Ada orang yang berpendapat bahwa Selasa adalah hari yang biasa saja. tidak ada yang luar biasa. Mengapa begitu??? Mengapa kita tidak membuatnya menjadi hari yang luar biasa? Luar biasa atau tidak, bukan tergantung dari nama hari atau pekerjaan kita. Tapi tergantung dari sikap hati kita. Tiap pagi saya bermain skipping (main tali) sebanyak 300 kali. Saya merasakan bedanya, ketika hati sedang malas, ya main tali jadi terasa berat. Tapi bila hati gembira, maka main tali menjadi ringan. Bahkan tanpa terasa bisa sampai 400 kali. Jadi saya selalu main tali sambil bernyanyi dan tersenyum. Hehehe…… ….

3. Rabu adalah singkatan dari “Rasakan bahagia dalam kalbu”
Apakah kita bersyukur hanya kalau kita mendapatkan sesuatu? Kalau sedang senang dan kita bersyukur, itu sih biasa. Tapi bagaimana kalau kita sedang ada masalah? Apakah kita menggerutu dan marah-marah? Apakah kita bisa mensyukuri setiap kejadian dalam hidup kita? Waktu anak saya masih kecil, dia sering menangis di malam hari. Padahal tiap hari saya harus bekerja. Tapi saya bersyukur bisa bangun di malam hari dan memberikan ASI kepada anak saya. Saya senang ketika di malam hari dia terjaga dan memanggil “Mama. Mama”. Malah saya sengaja melarang baby sitter untuk bangun di malam hari dan mengurus anak saya. Saya pikir, toh tidak lama dia begitu. Nanti kalau dia sudah besar, dia tidak akan lagi memanggil “Mama. Mama” ketika terjaga di malam hari. Jadi saya nikmati keadaan itu. Saya syukuri saat-saat tiap malam saya bangun dan menggendong anak saya. Biarlah hati kita selalu dipenuhi rasa syukur. Biarlah kalbu berseri. Hati yang gembira adalah obat yang paling manjur.

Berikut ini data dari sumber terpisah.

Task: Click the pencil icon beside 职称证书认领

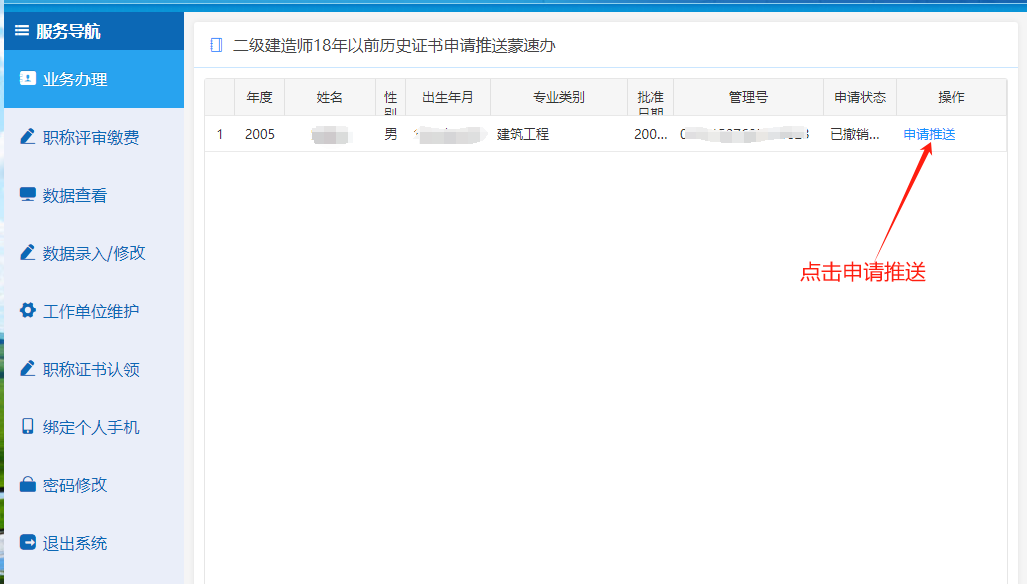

4. Kamis adalah “Kami Sukses”
Apakah hari Kamis juga hari biasa? Bagaimana kalau kita membuatnya sebagai hari dimana kita sudah lebih sukses? Rasanya kita perlu mengingat kembali pentingnya “Berpikir Positif”. Bagaimana kalau tiap minggu kita mendapatkan sukses? Bagaimana kalau tiap hari? Apakah mungkin? Tentu saja. Yang perlu dilakukan adalah selalu berpikir positif. Kapan saja, dimana saja, dan siapa saja……
Bila seseorang berkata kepada kita:”Wah, enak ya kerja disana?” Daripada berkata:”Enak apanya? Biasa saja kok.”, mengapa kita tidak berkata:”Amin. “? Bila seseorang berkata:”Pasti kamu banyak uang.” Daripada berkata:”Ga kok. Siapa bilang banyak uang?” Lebih baik kita berkata:”Amin. “. Kalau nanti benar benar banyak uang, siapa yang menikmati? Kita sendiri kan? Asyiikkk…. ..

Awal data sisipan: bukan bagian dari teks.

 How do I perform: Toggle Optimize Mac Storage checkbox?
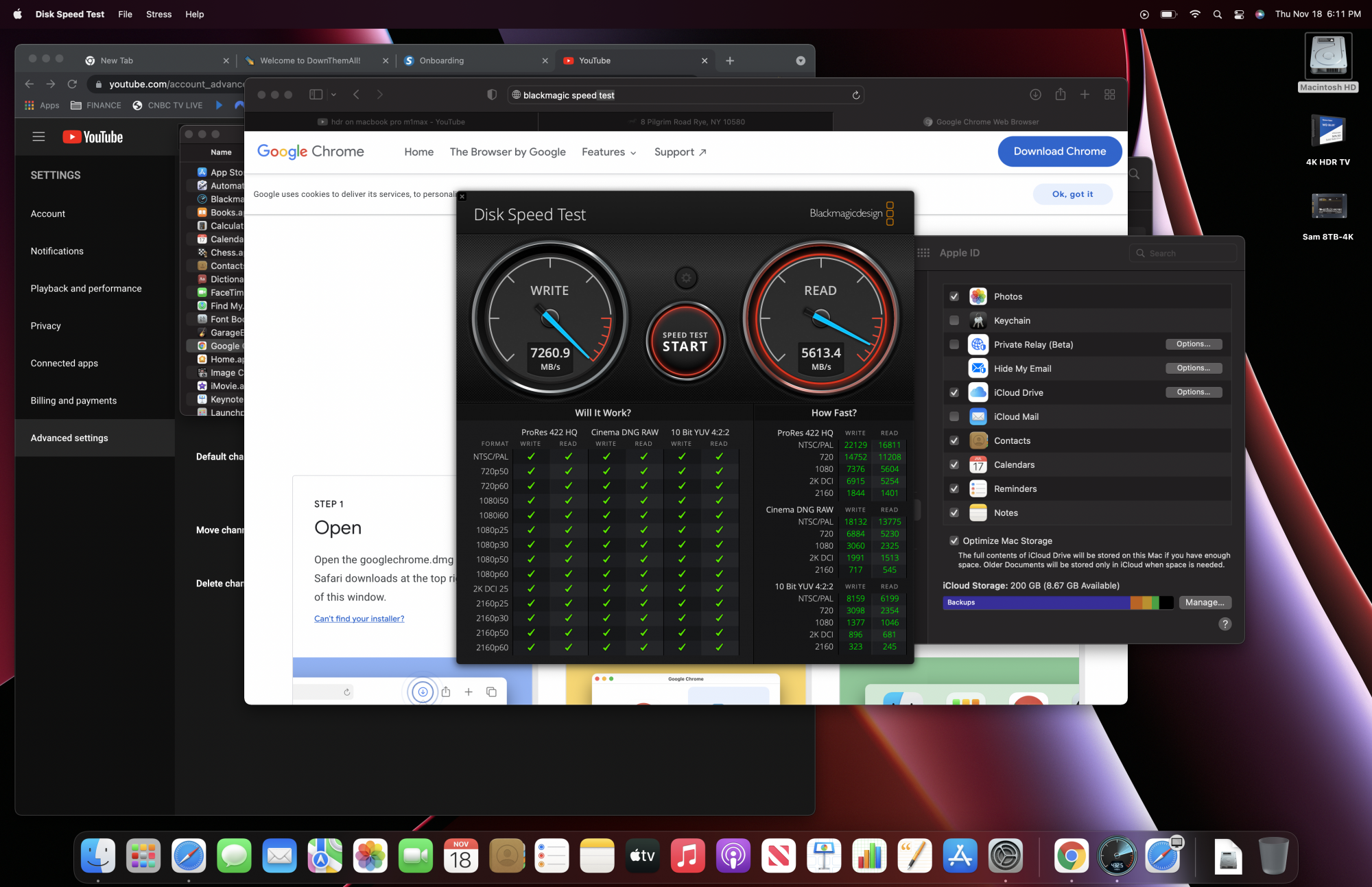954,541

5. Jumat berarti “Juga Amat Hebat”
Seringkali Jumat menjadi hari yang kurang produktif karena sudah mendekati Sabtu, sehingga pikiran sudah ke hari libur. Mengapa menyia-nyiakan satu hari dalam hidup kita? Bagaimana kalau kita menjadikannya hari Jumat yang Juga Amat Hebat? Bagaimana kalau kita menggunakan hari ini untuk mengerjakan pekerjaan-pekerjaan yang tertunda? Memeriksa surat masuk? Mengevaluasi hari-hari kemarin? Mengatakan hal-hal indah yang belum sempat dikatakan?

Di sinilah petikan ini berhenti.